After several failed attempts at making salt bridges, my chemistry class came to the conclusion that the salt solution needs to have so much salt that it doesn't all dissolve and whatever contains the salt bridge needs to be really soaked.
posted by martinX's bellbottoms at 7:01 PM on April 22, 2007

i just taught a chem lab a few weeks ago where we used a KNO3 saturated agar gel sleeve to act as a salt bridge. the setup kind of worked like this:

one half cell was the normal beaker + electrode + electrolyte. the other half cell was a small test tube with a hole in the bottom (you can make these from a normal test tube with a burner and some kind of pointy metal thing, just get the end soft and poke a hole in it .. helps to have a touch of glassblowing experience, but should be easy).

the students dip the test tubes in a hot melty solution of agar gel + KNO3, let it cool for half a minute then fill the tube as normal. then you just place the small test tube inside the beaker; the gel forms a sleeve over the bottom of the little tube and ion transport through the hole and gel completes the circuit. (if it's not really clear what i mean, send me an email and i'll send you some pictures.)

this page describes how to make the agar mix as well as gives instructions for making your own little U-bridges out of PET pipets if you want to go that route. (i think you could also use glass pipets and bend them if you're comfortable with that stuff .. )

anyway, good luck!
posted by sergeant sandwich at 7:27 PM on April 22, 2007

{thumps cane} In my day we would get some flint glass (not affiliated with vendor) and bend it into the U-shape. Flint glass will bend even over a reasonably ambitious spirit (alcohol) burner. If you want to do it nicely you use a fan attachment on a Bunsen burner and bend a few pieces for practice.
posted by jet_silver at 7:51 PM on April 22, 2007

In high school we used a strip of filter paper soaked in Potassium Sulfate solution, I believe.

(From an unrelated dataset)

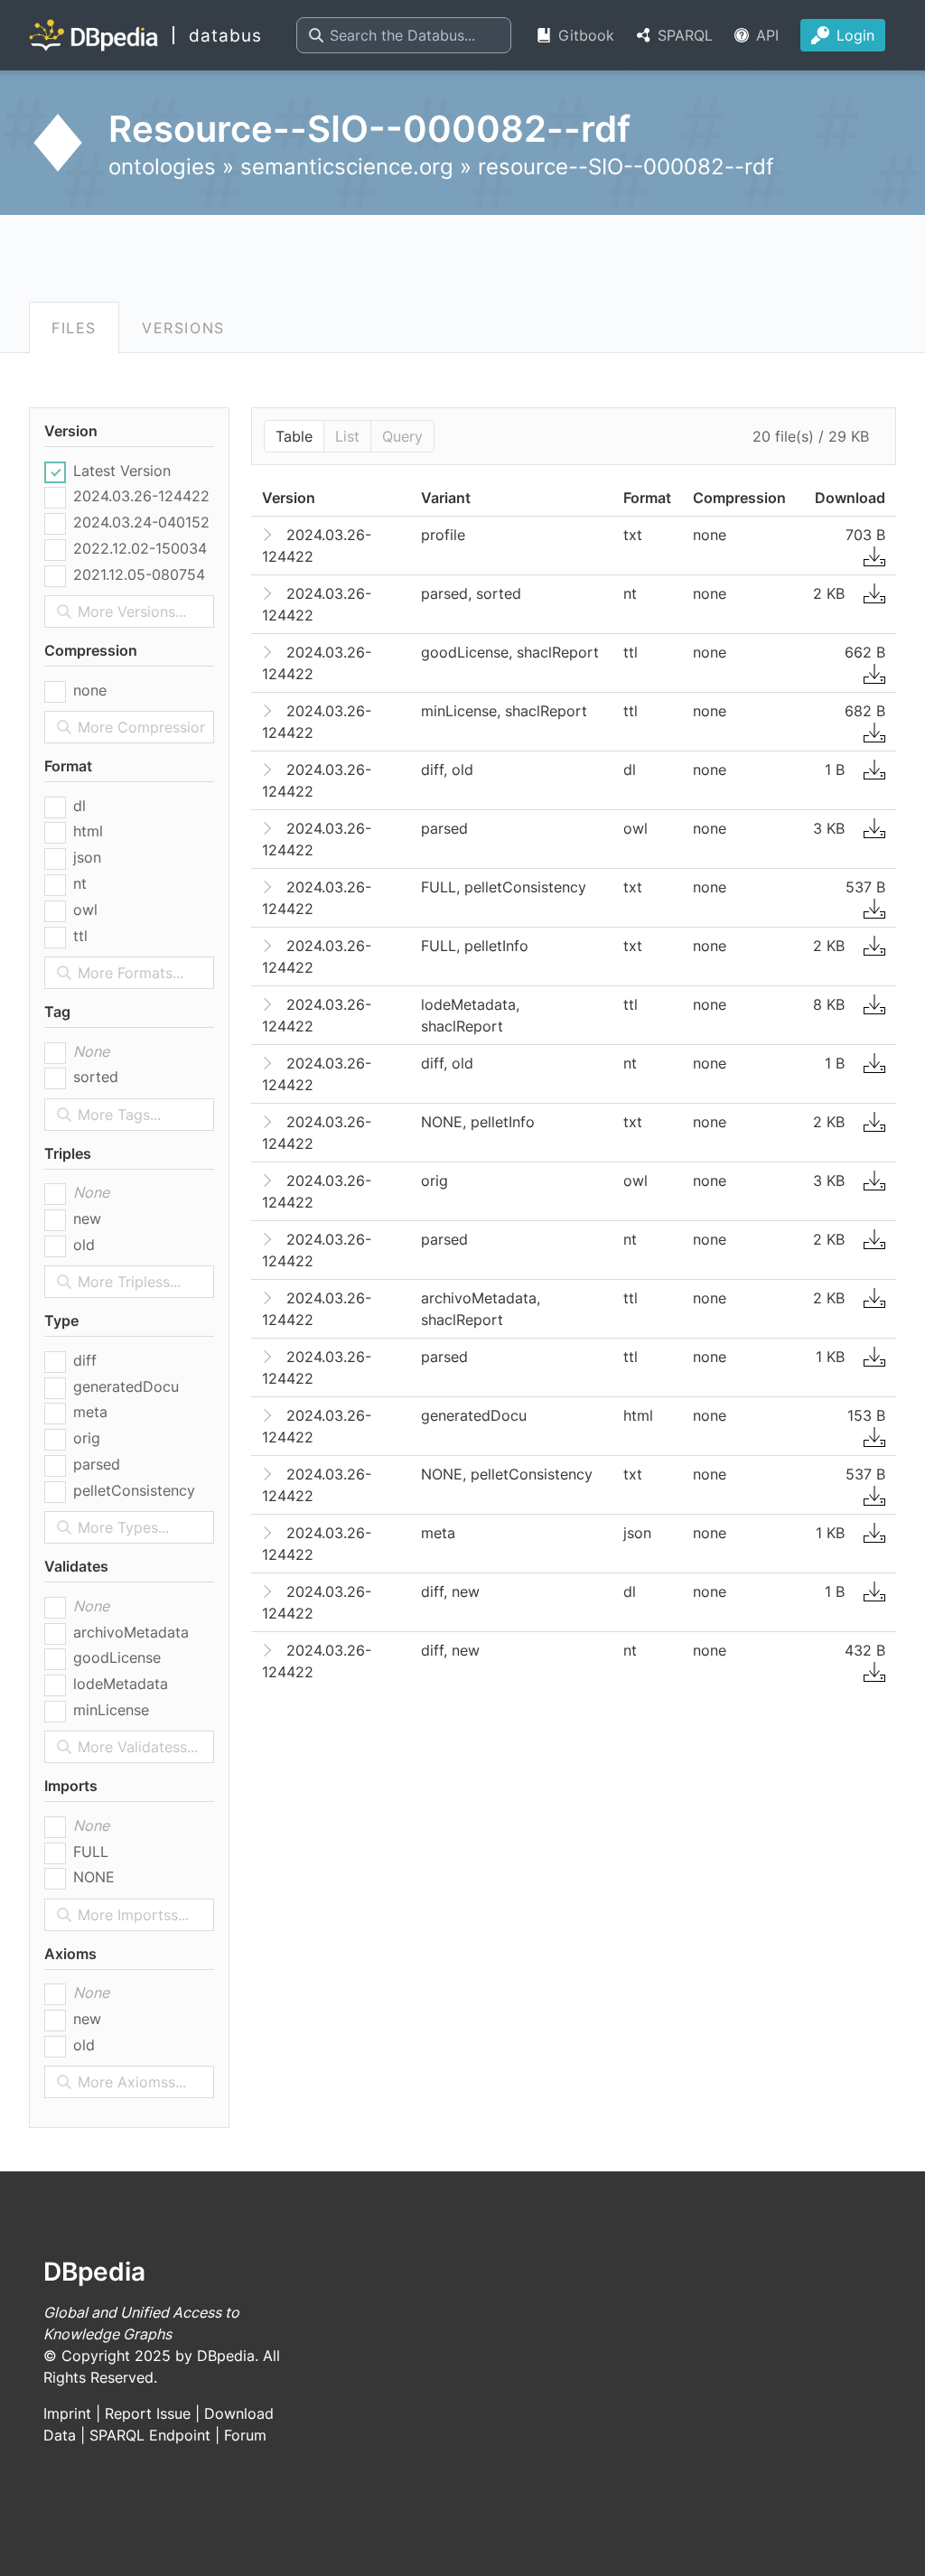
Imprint (67, 2413)
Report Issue (148, 2413)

Worked fine for demonstartive purposes.
posted by cholly at 9:19 PM on April 22, 2007

I've seen it done with a brine-soaked paper towel, but filter paper and a buttload of salt, a la martinX's bellbottoms, would probably improve its success and survivability. But I've also bent flint glass tubing in a high school chem lab, with moderate success. (I learned the hard way that you have to move your tubing across the flame, because there are hot spots at the edges, or your 90° bend will come out as a double-45° instead.)

If you don't want to do it all yourself, offer your AP chem students a pittance of extra credit to come in after school and turn out a piece or two. That's putting the school back in old-school.
posted by eritain at 9:31 PM on April 22, 2007

Heh. We used to make eye droppers and u-tubes in my middle school chem class... so much glassware got broken over the year (it's -middle school-..) that they just started buying glass tubing of various sizes in bulk every time the supplier offered a sale, and we had at least one "lab" a year that was learning how to bend glass and make eyedroppers over a bunsen burner flame.
posted by SpecialK at 9:38 PM on April 22, 2007

Ditto on the diy glassware. It's not that hard once you get the hang of it, and lab glass is very thin-walled so a good bunsen will make short work of it. Plus it's a lot of fun.
posted by Skorgu at 5:48 AM on April 23, 2007

Fourthing making your own. It's surprisingly easy and something every chemist should know. You could even get the kids to make them, it's that easy.
posted by bonehead at 7:39 AM on April 23, 2007

The soaked paper works, but pulling your own tubes is fun and really dead simple. Make sure everyone knows that cold glass looks just like burn-your-flesh-off hot glass.
posted by Mr. Gunn at 7:47 AM on April 23, 2007

Response by poster: Thanks everyone. I think I'll try some would impress the kids and, at the very least, be an excuse to play with fire.